Totally Water-Saving Bathroom Fixtures Industrial-Scale. My go-to TWSBI advice is the Eco, not the 580, for two reasons: (1) it posts, and (2) the 580 is more expensive and less widely available and reliable.
This is the Kaweco Sport (Standard). Kaweco Sports are cheap, durable, and available in a rainbow of colors, but they are a little shorter than standard "pocket pens," so keep that in mind if you're shopping. The "Skyline" version is the one to choose if you're a fan of shiny chrome accents. In addition, nibs may be switched out.
A Loom by Faber-Castell. For its superior posting abilities, the Loom has won my heart over the Essentio. Using the same high-quality nib, it is just somewhat more costly.
TWSBI 580. Those looking for a TWSBI with swappable nibs can consider purchasing a pen from the 580 series. The TWSBI Diamond Mini is a good option if you want a TWSBI with postable replaceable nibs.

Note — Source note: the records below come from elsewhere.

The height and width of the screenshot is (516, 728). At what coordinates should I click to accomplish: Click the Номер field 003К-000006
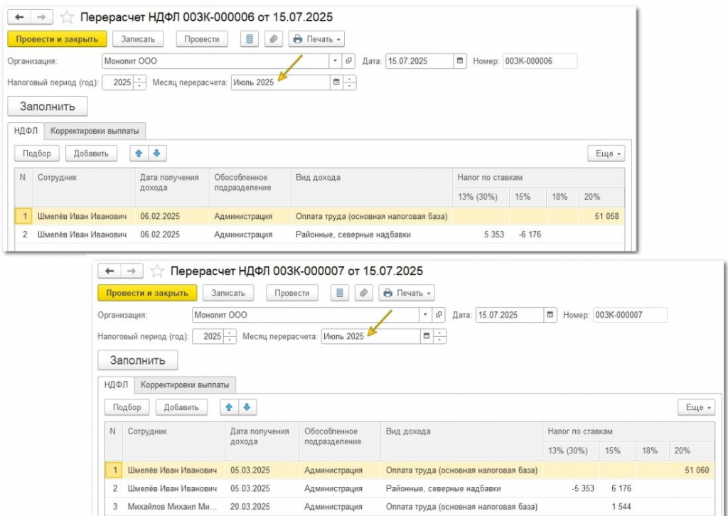click(x=540, y=61)
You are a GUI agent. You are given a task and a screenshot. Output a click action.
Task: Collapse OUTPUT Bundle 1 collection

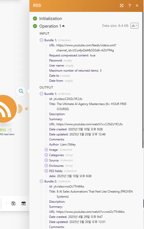tap(41, 94)

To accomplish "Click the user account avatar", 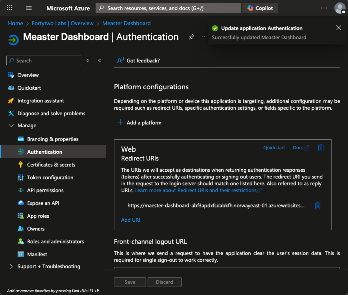I will click(x=340, y=8).
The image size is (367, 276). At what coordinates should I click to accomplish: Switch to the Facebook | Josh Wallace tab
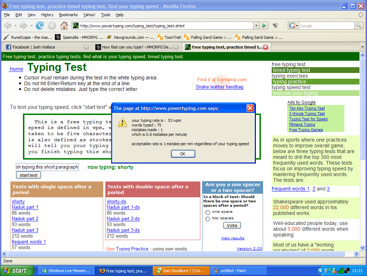(x=46, y=47)
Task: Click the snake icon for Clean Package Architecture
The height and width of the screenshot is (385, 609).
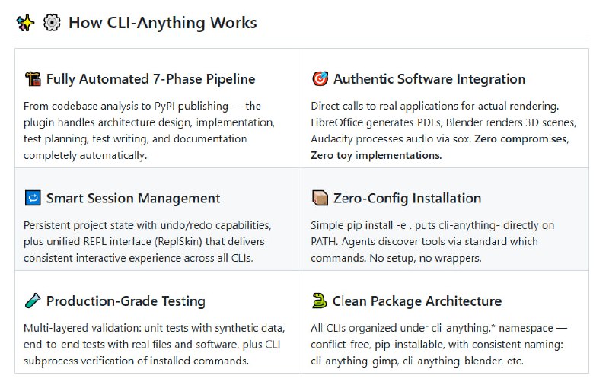Action: click(x=320, y=301)
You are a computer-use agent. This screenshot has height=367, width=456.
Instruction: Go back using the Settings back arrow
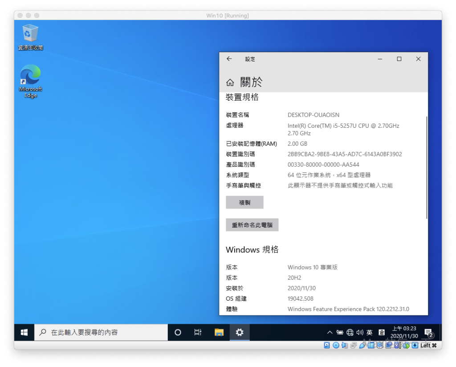click(229, 59)
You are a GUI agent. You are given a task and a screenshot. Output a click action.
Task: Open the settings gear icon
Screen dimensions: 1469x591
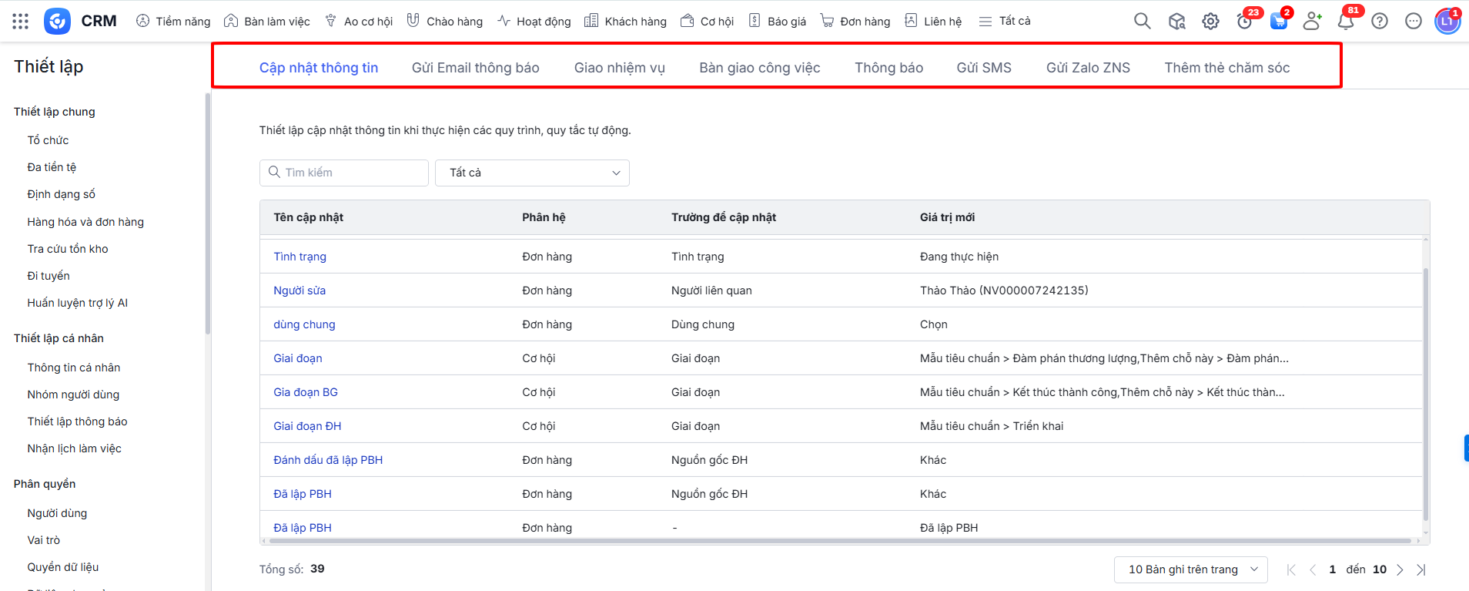1210,22
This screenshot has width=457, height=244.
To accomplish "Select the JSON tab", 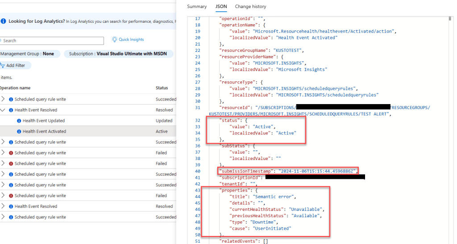I will 220,7.
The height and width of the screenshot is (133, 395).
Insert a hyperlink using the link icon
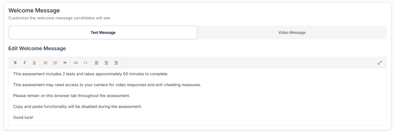point(76,63)
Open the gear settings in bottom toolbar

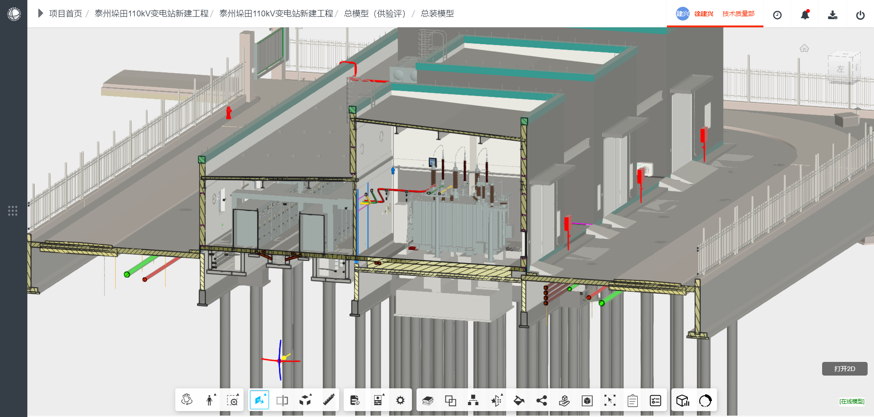point(400,400)
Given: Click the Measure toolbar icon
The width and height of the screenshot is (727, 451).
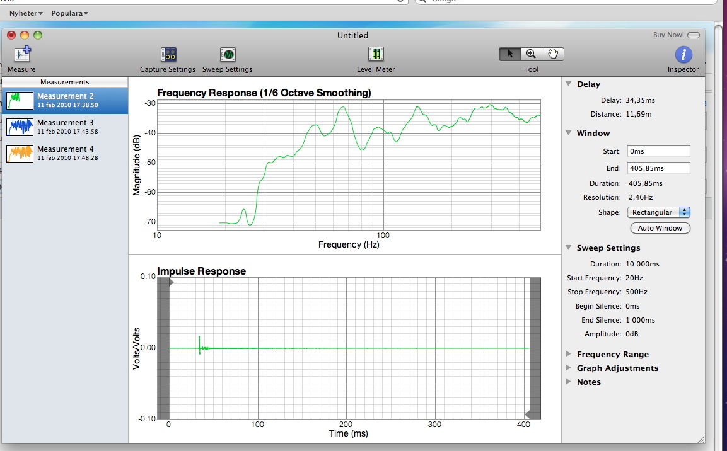Looking at the screenshot, I should pyautogui.click(x=22, y=55).
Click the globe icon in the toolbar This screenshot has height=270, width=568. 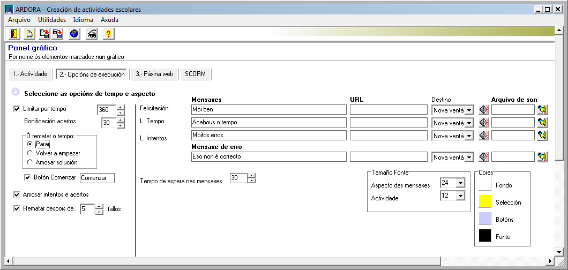[74, 34]
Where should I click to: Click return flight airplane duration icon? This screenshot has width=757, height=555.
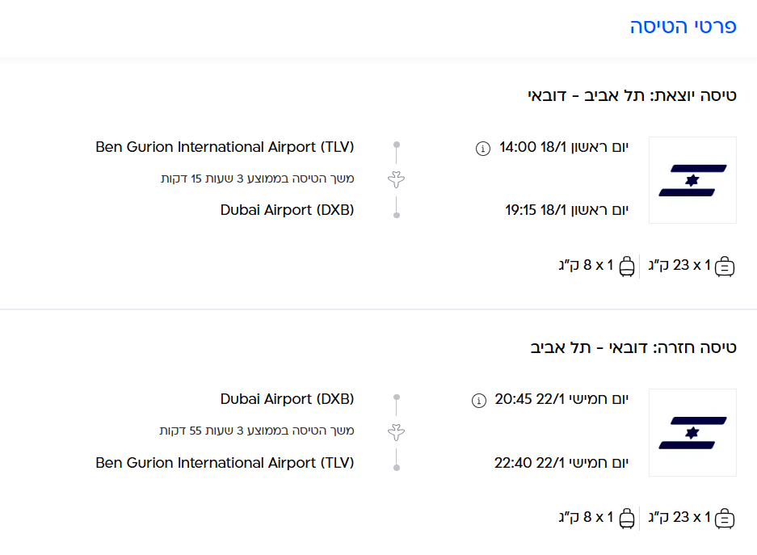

Choose from Opus 88 Koloro and Opus 88 Picnic. Because of its Japanese-style valve design, which helps avoid "inkcidents," these are the only eyedroppers I suggest. Both the Omar and the "Demo" pens are quite huge.
Lamy 2000. Notice the preceding explanation. The backbone of my operation, so to speak.
A Pelikan M200 or M205. Another low-cost piston filler that is available in a rainbow of colors, patterns, and even limited-edition variants. Pens made by Pelikan are sturdy and will last for years.
He's the Man Who Started It All, Leonardo. A brand-new Italian pen that comes in several really attractive materials. Writers who are lightweight yet dependable.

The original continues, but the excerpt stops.